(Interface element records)
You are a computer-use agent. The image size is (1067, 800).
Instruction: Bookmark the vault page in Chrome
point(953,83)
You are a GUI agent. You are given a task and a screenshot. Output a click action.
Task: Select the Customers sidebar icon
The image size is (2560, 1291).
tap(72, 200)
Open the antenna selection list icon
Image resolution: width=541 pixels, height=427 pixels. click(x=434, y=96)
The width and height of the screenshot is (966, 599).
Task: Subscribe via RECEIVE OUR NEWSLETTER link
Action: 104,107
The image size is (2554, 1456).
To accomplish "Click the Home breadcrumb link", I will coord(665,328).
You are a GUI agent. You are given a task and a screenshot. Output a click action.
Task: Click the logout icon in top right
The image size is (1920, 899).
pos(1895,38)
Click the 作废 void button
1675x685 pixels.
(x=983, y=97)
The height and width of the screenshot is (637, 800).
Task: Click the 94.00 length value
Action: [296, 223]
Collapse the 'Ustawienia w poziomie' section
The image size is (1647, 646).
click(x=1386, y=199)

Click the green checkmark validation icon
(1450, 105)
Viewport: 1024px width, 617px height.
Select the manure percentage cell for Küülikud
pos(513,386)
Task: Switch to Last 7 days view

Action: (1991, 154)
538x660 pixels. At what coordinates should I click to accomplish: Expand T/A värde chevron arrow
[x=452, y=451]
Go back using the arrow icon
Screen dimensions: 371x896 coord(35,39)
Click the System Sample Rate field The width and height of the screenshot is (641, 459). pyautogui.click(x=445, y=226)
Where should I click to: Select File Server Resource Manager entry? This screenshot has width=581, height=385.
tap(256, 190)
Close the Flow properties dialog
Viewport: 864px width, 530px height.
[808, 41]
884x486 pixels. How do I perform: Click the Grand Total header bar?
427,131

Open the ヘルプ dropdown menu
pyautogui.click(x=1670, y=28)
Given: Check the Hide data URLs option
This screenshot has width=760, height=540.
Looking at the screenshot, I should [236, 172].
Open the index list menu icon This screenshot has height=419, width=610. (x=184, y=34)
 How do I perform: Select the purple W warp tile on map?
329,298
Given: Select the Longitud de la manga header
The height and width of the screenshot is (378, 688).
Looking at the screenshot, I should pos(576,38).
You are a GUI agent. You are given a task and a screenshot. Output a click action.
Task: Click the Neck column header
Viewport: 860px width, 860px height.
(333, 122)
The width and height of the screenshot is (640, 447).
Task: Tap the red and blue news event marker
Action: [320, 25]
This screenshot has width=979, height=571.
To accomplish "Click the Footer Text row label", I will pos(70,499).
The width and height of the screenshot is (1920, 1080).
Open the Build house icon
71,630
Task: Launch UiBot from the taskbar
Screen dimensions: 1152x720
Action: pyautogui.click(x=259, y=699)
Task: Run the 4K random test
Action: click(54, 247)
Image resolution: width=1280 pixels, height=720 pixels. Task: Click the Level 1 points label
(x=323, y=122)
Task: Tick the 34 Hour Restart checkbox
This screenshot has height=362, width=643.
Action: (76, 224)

• Work to complete
Rewrite all of the lines above, putting "screen agent" wherever "GUI agent" appears. Keep everything else the same.

• Exercise solution
You are a computer-use agent. The image size is (1067, 800).
Instruction: Bookmark the vault page in Chrome
point(953,83)
You are a screen agent. You are given a task and a screenshot. Output a click action.
Task: Select the Customers sidebar icon
The image size is (2560, 1291).
tap(72, 200)
Open the antenna selection list icon
Image resolution: width=541 pixels, height=427 pixels. click(x=434, y=96)
The width and height of the screenshot is (966, 599).
Task: Subscribe via RECEIVE OUR NEWSLETTER link
Action: 104,107
The image size is (2554, 1456).
To accomplish "Click the Home breadcrumb link", I will coord(665,328).
You are a screen agent. You are given a task and a screenshot. Output a click action.
Task: Click the logout icon in top right
The image size is (1920, 899).
pos(1895,38)
Click the 作废 void button
1675x685 pixels.
(x=983, y=97)
The height and width of the screenshot is (637, 800).
Task: Click the 94.00 length value
Action: [296, 223]
Collapse the 'Ustawienia w poziomie' section
The image size is (1647, 646).
click(x=1386, y=199)

Click the green checkmark validation icon
(1450, 105)
Viewport: 1024px width, 617px height.
Select the manure percentage cell for Küülikud
pos(513,386)
Task: Switch to Last 7 days view

Action: (1991, 154)
538x660 pixels. At what coordinates should I click to accomplish: Expand T/A värde chevron arrow
[x=452, y=451]
Go back using the arrow icon
Screen dimensions: 371x896 coord(35,39)
Click the System Sample Rate field The width and height of the screenshot is (641, 459). pyautogui.click(x=445, y=226)
Where should I click to: Select File Server Resource Manager entry? This screenshot has width=581, height=385.
tap(256, 190)
Close the Flow properties dialog
Viewport: 864px width, 530px height.
[808, 41]
884x486 pixels. How do I perform: Click the Grand Total header bar?
427,131

Open the ヘルプ dropdown menu
pyautogui.click(x=1670, y=28)
Given: Check the Hide data URLs option
This screenshot has width=760, height=540.
Looking at the screenshot, I should [236, 172].
Open the index list menu icon This screenshot has height=419, width=610. (x=184, y=34)
 How do I perform: Select the purple W warp tile on map?
329,298
Given: Select the Longitud de la manga header
The height and width of the screenshot is (378, 688).
Looking at the screenshot, I should pos(576,38).
You are a screen agent. You are given a task and a screenshot. Output a click action.
Task: Click the Neck column header
Viewport: 860px width, 860px height.
(333, 122)
The width and height of the screenshot is (640, 447).
Task: Tap the red and blue news event marker
Action: [320, 25]
This screenshot has width=979, height=571.
To accomplish "Click the Footer Text row label", I will pos(70,499).
The width and height of the screenshot is (1920, 1080).
Open the Build house icon
71,630
Task: Launch UiBot from the taskbar
Screen dimensions: 1152x720
Action: pyautogui.click(x=259, y=699)
Task: Run the 4K random test
Action: click(54, 247)
Image resolution: width=1280 pixels, height=720 pixels. Task: Click the Level 1 points label
(x=323, y=122)
Task: Tick the 34 Hour Restart checkbox
This screenshot has height=362, width=643.
Action: (76, 224)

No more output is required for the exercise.